The once-close relationship between the Conservative government and the national news media has grown so rocky that they’re now openly fighting for custody of public opinion and arguing about who gets to keep the House of Commons. Last week, Stephen Harper announced that he’d no longer be talking to the national reporters, and that he would be seeing other reporters — specifically those who he felt could be trusted to deliver his message without any unpleasant analysis.

“Unfortunately, the press gallery has taken the view they are going to be the opposition to the government,” Harper told a London TV station. “They don’t ask questions at my press conferences now. We’ll just get the message out on the road. There’s lots of media in the country who do want to ask me questions and hear what the government is doing.”

Apparently, the problem stems from the fact that national reporters are all Liberals. “I have trouble believing that a Liberal prime minister would have this problem,” he complained. “But the press gallery at the leadership level has taken an anti-Conservative view.”

Chris Dornan, who leads the journalism school at Carleton University, identified the essential problem with this assertion. “Basically, what he’s saying is the regional media can be trusted to be compliant. They will find that insulting,” Dornan told The Globe and Mail. “Just as the national press corps will find insulting the suggestion that they’re all paid-up Liberal hacks. He’s going out of his way to make enemies — and that’s not a good sign.”

Harper is gambling that you won’t care. In fact, he’s openly said that he thinks that you don’t care. But, you should care about the following:

  • You should care about a Prime Minister who holds Cabinet meetings and doesn’t inform the media. His claim that the Constitution actually requires them to keep such meetings a secret is nonsense (only Cabinet discussions are confidential; not the fact they are holding meetings);
  • You should care that his office has restricted access to key corridors in Centre Block in order to allow Ministers and caucus members to sneak out of meetings without having to walk by reporters;
  • You should care that he prohibits his MPs and even his Cabinet Ministers from talking to the media unless the timing and content of their message has first been approved by the control freaks in his office;
  • You should care about a Prime Minister, who having cancelled a scrum with reporters, then has Conservative-friendly lobbyists phone reporters with the good news announcement that he had wanted to get out (without any of those nasty off topic questions that come with media availability); and
  • You should care that the Prime Minister refuses to take questions unless his office is allowed to decide which reporters it wants him to hear from.

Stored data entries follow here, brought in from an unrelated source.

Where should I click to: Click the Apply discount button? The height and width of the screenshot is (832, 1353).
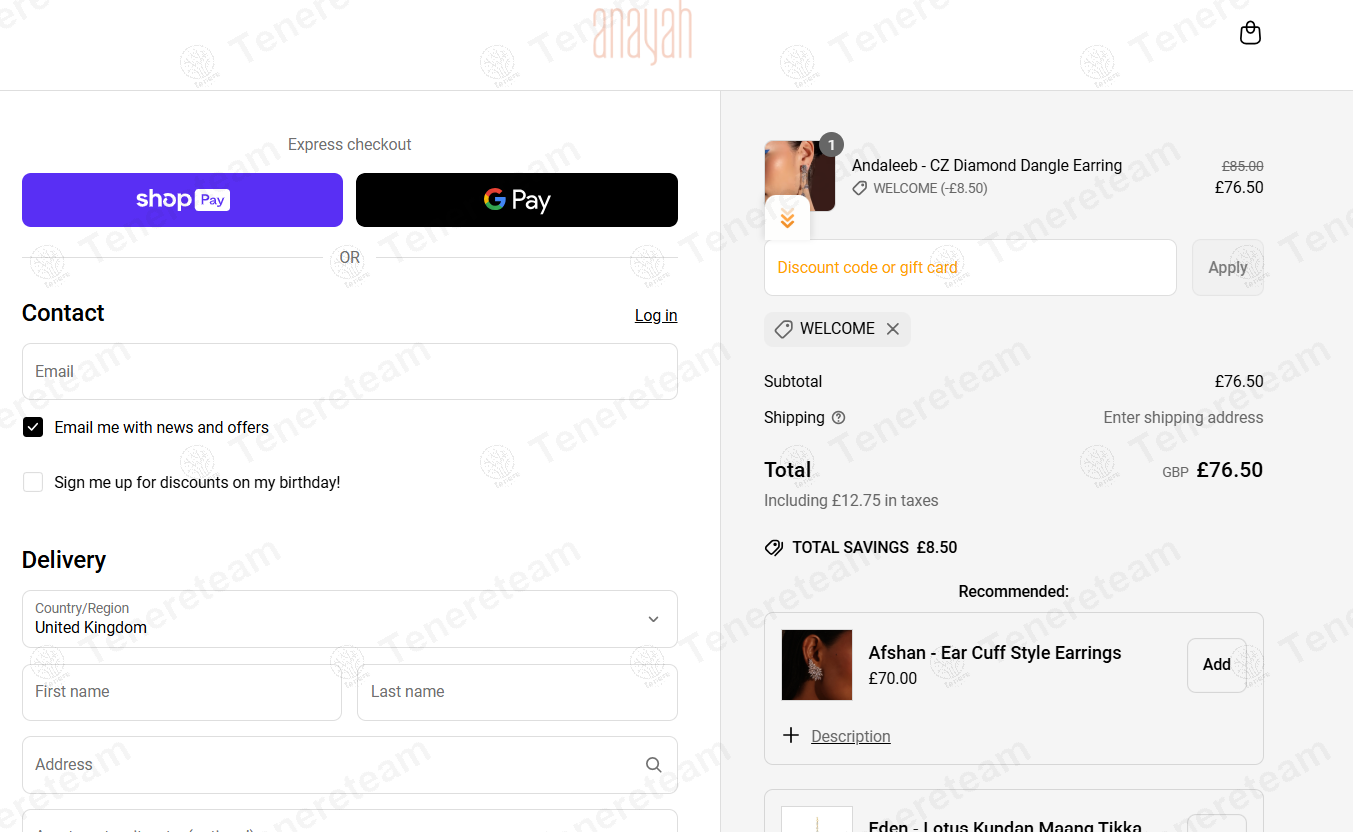[1227, 268]
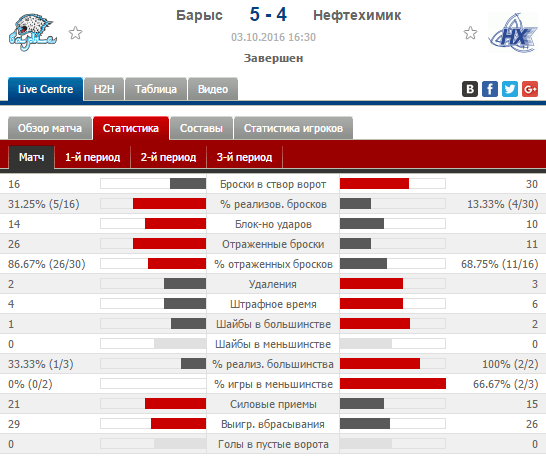Viewport: 546px width, 456px height.
Task: Switch to the Таблица tab
Action: tap(156, 89)
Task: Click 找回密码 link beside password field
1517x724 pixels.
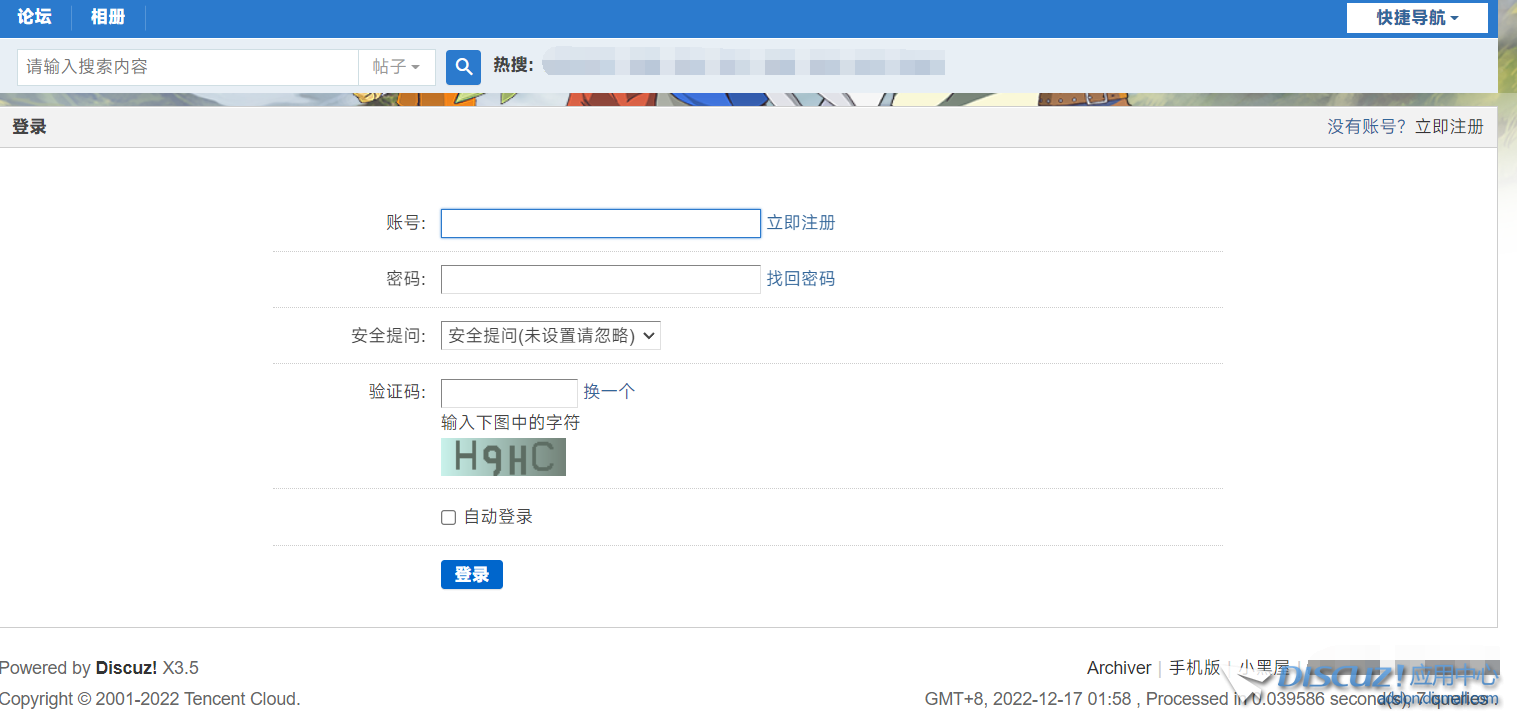Action: tap(800, 279)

This is our government (even if we didn’t vote for it) and it should be accountable to us. Since we can’t all be there, we rely on the media (and the opposition) to represent us and to pass on information to us. If reporters can’t ask them questions, how are we to hold them accountable? If reporters are only given the information that the government wants us to know, who is going to break the next scandal?

Of course, I’m part of the problem. I admit it proudly. Yes, with all of the vast power that my little weekly column can muster, I’m aiming to defeat Stephen Harper. I consider it my duty not only as a columnist, but as a citizen who cares about the future of this country and this planet, to work towards that end.

But, as far as the more mainstream media goes, Harper couldn’t be more wrong. For the most part, the media coverage of his party and his government has been remarkably friendly. To take a couple of examples, let’s look at child care and Afghanistan. I’ve yet to see anyone in the press gallery question the Conservatives’ dishonest use of the term “child care plan” to refer to their policy of dismantling child care. In fact, the Conservatives have even registered the domain name universalchildcare.ca to promote their ideological attack on parents who need child care, and no one has gone after them on it.

When Harper showed up in Afghanistan, his office made much of the claim that he was the first Canadian Prime Minister to stage a photo op with our troops who are stationed there. In fact, Prime Minister Chrétien had bravely staged a similar photo op (you see, we our need troops there to serve as a backdrop for grandstanding politicians). I searched in vain for anyone who published a correction or an apology for having regurgitated the PMO’s spin.

So, what’s with all the whining? It’s all about preventing the media from doing their job. If reporters are allowed to ask questions and rebut spin, then the Conservatives’ disinformation campaign is much less likely to succeed.

And, by planting the seed of the notion that there is a media bias against his government, Harper has already achieved two related objectives. First, he is making the media more likely to be over-cautious about any appearance of bias, which will lead to more favourable coverage. Likewise, when the media does get around to reporting on his government’s failures, voters may well dismiss the reports as one more example of the media conspiracy against the Conservatives.

picture-2299.jpg

Scott Piatkowski

Scott Piatkowski is a former columnist for rabble.ca. He wrote a weekly column for 13 years that appeared in the Waterloo Chronicle, the Woolwich Observer and ECHO Weekly. He has also written for Straight...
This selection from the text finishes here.